Le digo al señor Gauthier2 que, por lo que se refiere a las medicinas, la costumbre es que nuestras Hermanas las toman de las de la Caridad; pero si hay algo que lo impida, en cada lugar debe hacerse según los lugares; por eso, hagan lo que el señor Gauthier les diga, después de lo que ya les dijo el señor Portail.3
¿Saben que nuestra pobre Sor Maturina,4 la de Angers, ha fallecido? Nos han visitado, por la misericordia de Dios, muchas enfermas, pero casi todas están restablecidas; de momento, hay dos en gran peligro, son las dos Sor Maturinas, ambas de Angers y que llegaron al mismo tiempo; la una está enferma del pulmón y la obra del bazo. Rueguen a Dios, Hermanas, que, ya sea para vivir, ya para morir, su santo nombre sea glorificado en nosotras. En su santo amor, con todo mi corazón, soy, queridas Hermanas, su humilde hermana y servidora.

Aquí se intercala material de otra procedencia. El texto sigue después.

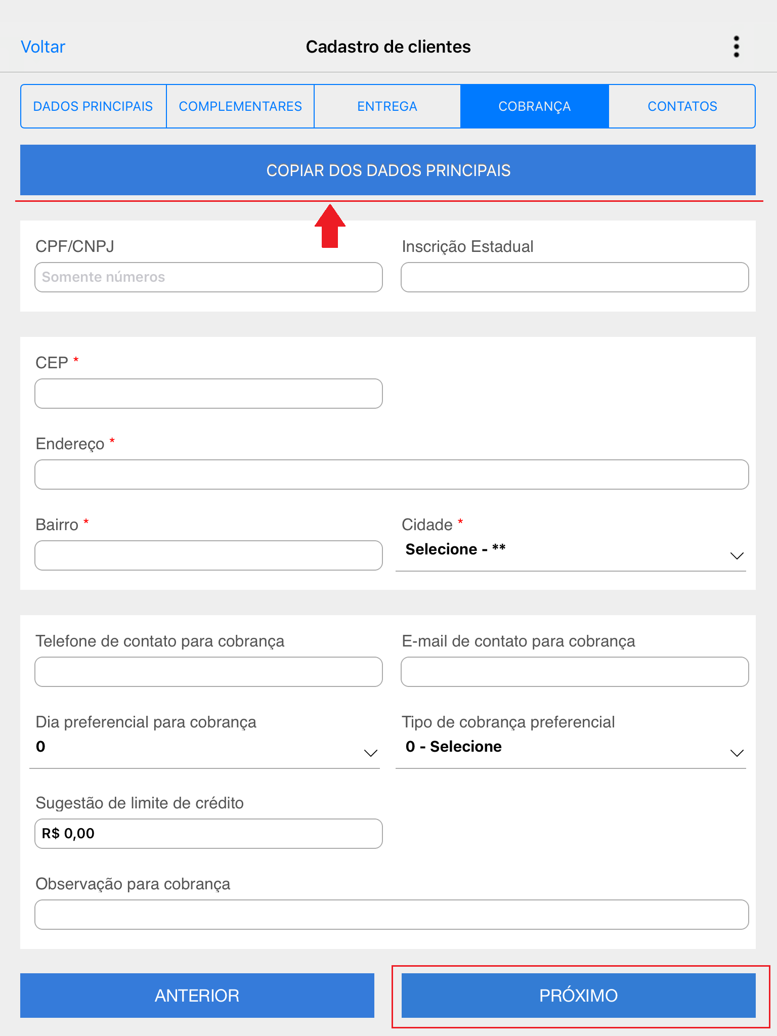
Task: Tap the Voltar back link
Action: pos(43,47)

- Luisa de Marillac estuvo enferma desde su regreso de Nantes
- El señor Dionisio Gauthier, de Langres, entró en la Congregación de la Misión en 1639. En Richelieu estuvo desde 1642, siendo sucesivamente Director del Seminario y Superior de la casa.
- El señor Portail se detuvo en Richelieu en agosto de 1646.
- Sor Maturina falleció en el Hospital de San Dionisio.